In GitLab Runner 13.2, PowerShell Core support was added to the shell executor. In 14.0, pwsh will be the default shell for runners that are registered on Windows. The Windows Command shell will still be available as an option for Windows runners. Refer to issue #26419 for additional details.

Deprecation date: Jun 22, 2021

In GitLab Runner 13.3, a symlink was added from /user/lib/gitlab-runner/gitlab-runner to /usr/bin/gitlab-runner. In 14.0, we will remove this symlink and GitLab Runner will be installed in /usr/bin/gitlab-runner. Refer to issue #26651 for additional details.
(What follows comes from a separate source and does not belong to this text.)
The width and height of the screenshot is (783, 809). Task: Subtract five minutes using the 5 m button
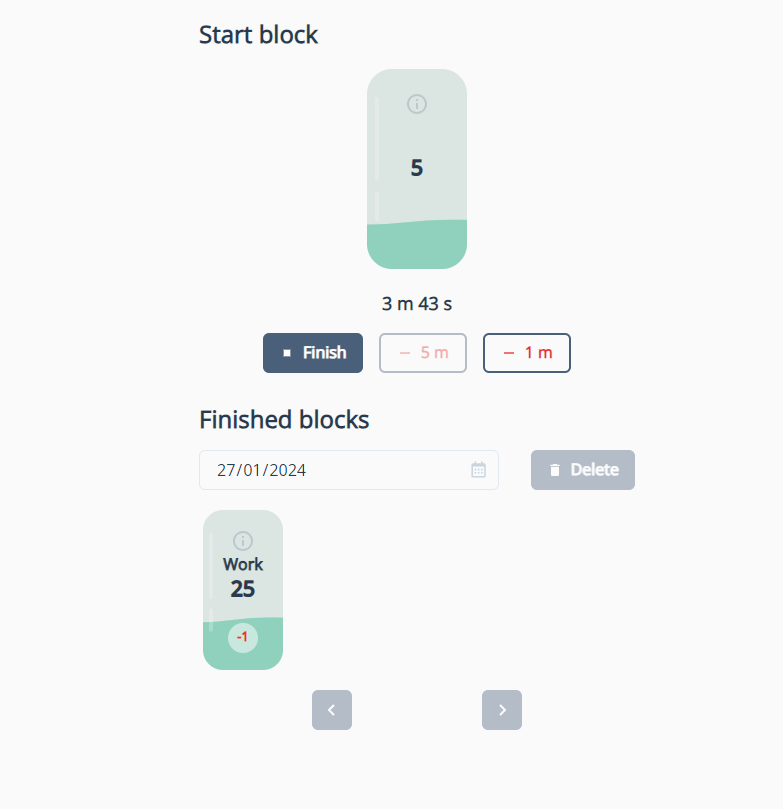coord(423,353)
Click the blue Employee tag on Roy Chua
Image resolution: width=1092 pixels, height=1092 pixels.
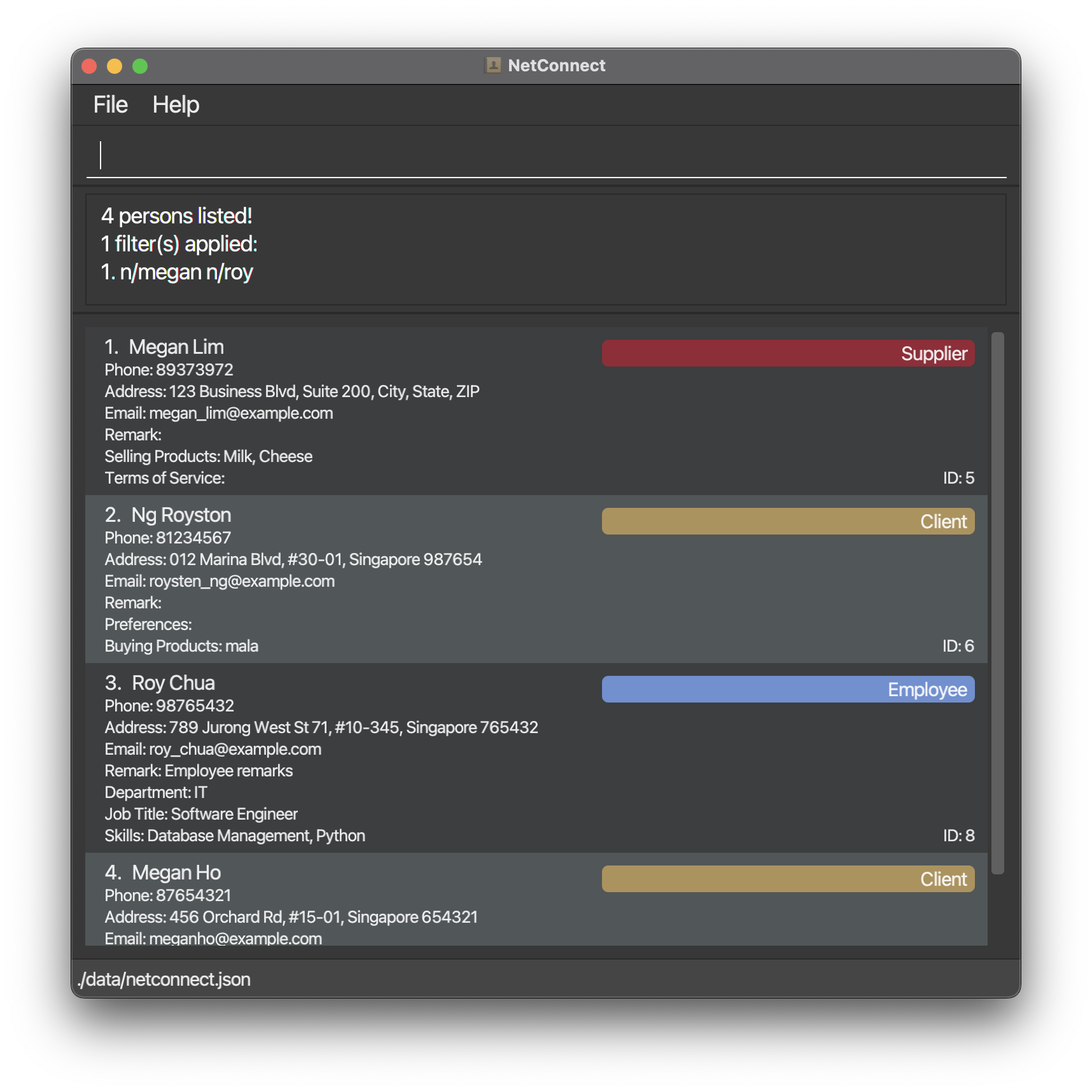[788, 689]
Deprecation date: Jun 22, 2021


In GitLab Runner 13.1, issue #3376, we began sending sigterm and then sigkill to a process in the Shell executor. We also introduced a new feature flag, FF_SHELL_EXECUTOR_USE_LEGACY_PROCESS_KILL, which allowed you to use the previous process termination method. In GitLab Runner 14.0, issue #6413, we will remove the feature flag.
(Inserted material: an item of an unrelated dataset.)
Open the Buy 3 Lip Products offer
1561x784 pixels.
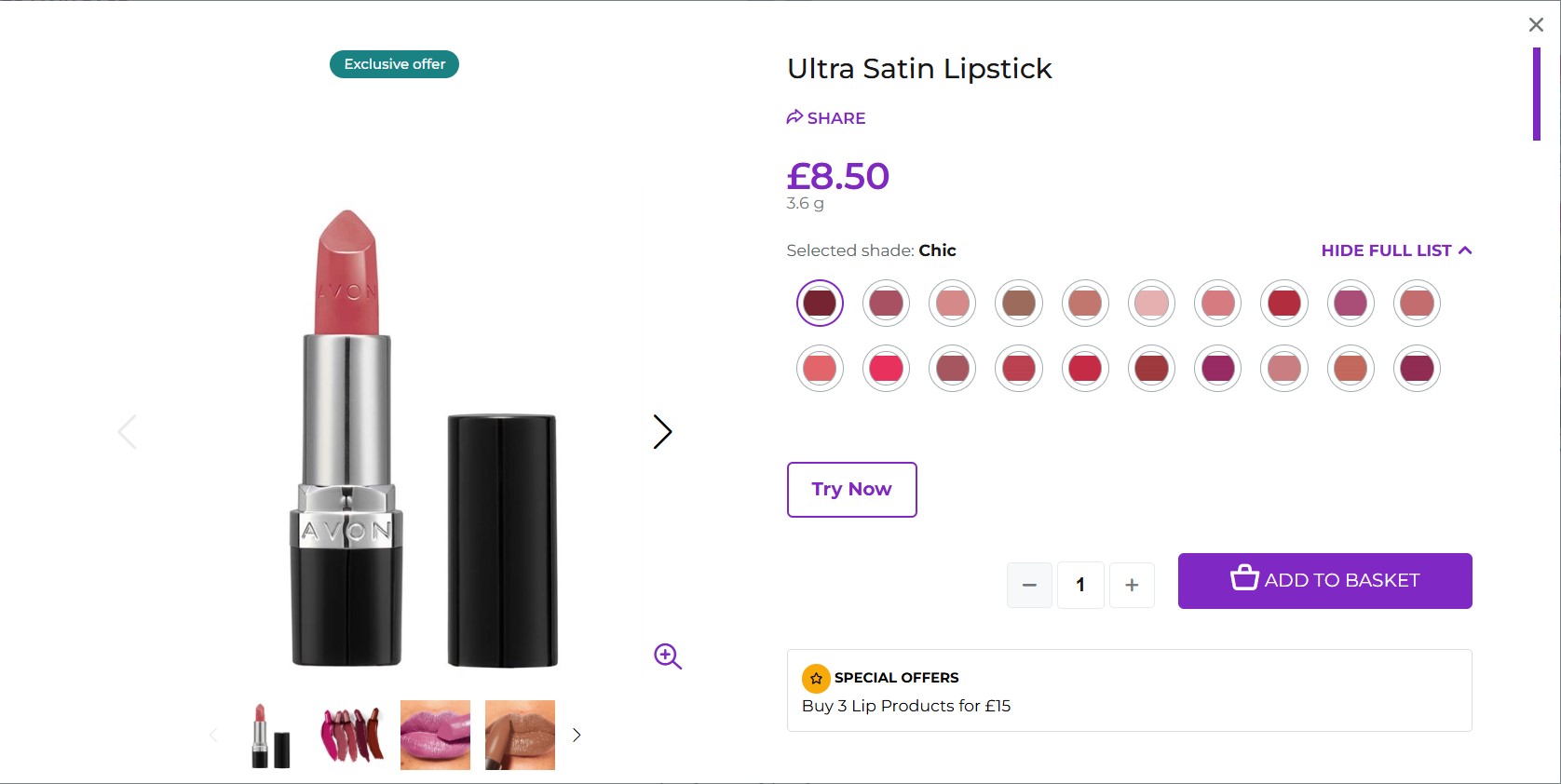904,706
Deprecation date: Jun 22, 2021

Remove Ubuntu 19.10 (Eoan Ermine) package

Ubuntu 19.10 (Eoan Ermine) reached end of life on Friday, July 17, 2020. In GitLab Runner 14.0, we will remove Ubuntu 19.10 from our package distribution. Refer to issue #26036 for additional details.

Deprecation date: Jun 22, 2021

Remove off peak time mode for Docker Machine autoscaling

In GitLab Runner 13.0, issue #5069, we introduced new configuration setting timing options for the GitLab Docker Machine executor. In GitLab Runner 14.0, we will remove the old configuration option, Off Peak time mode.

Deprecation date: Jun 22, 2021

Remove success and failure build metric conversions

In GitLab Runner 13.5, we introduced failed and success states for a job. To support Prometheus rules, we chose to convert success and failure to finished for the metric. In 14.0, we will remove the conversion. Refer to issue #26900 for additional details.

Deprecation date: Jun 22, 2021

Remove translation from step_script to build_script in custom executor

In GitLab Runner 13.2, a translation for step_script to build_script was added to the custom executor. In 14.0, the build_script stage will be replaced with step_script. Refer to issue #26426 for additional details.

Deprecation date: Jun 22, 2021

Important notes on upgrading to GitLab 13.4

In GitLab 13.0, legacy storage was deprecated, and we announced that all projects that were in legacy storage would be automatically upgraded to the new hashed storage in GitLab 13.2. This background migration was delayed to GitLab 13.4.

Upon upgrading to 13.4, all projects still in legacy storage will be automatically migrated via a background migration.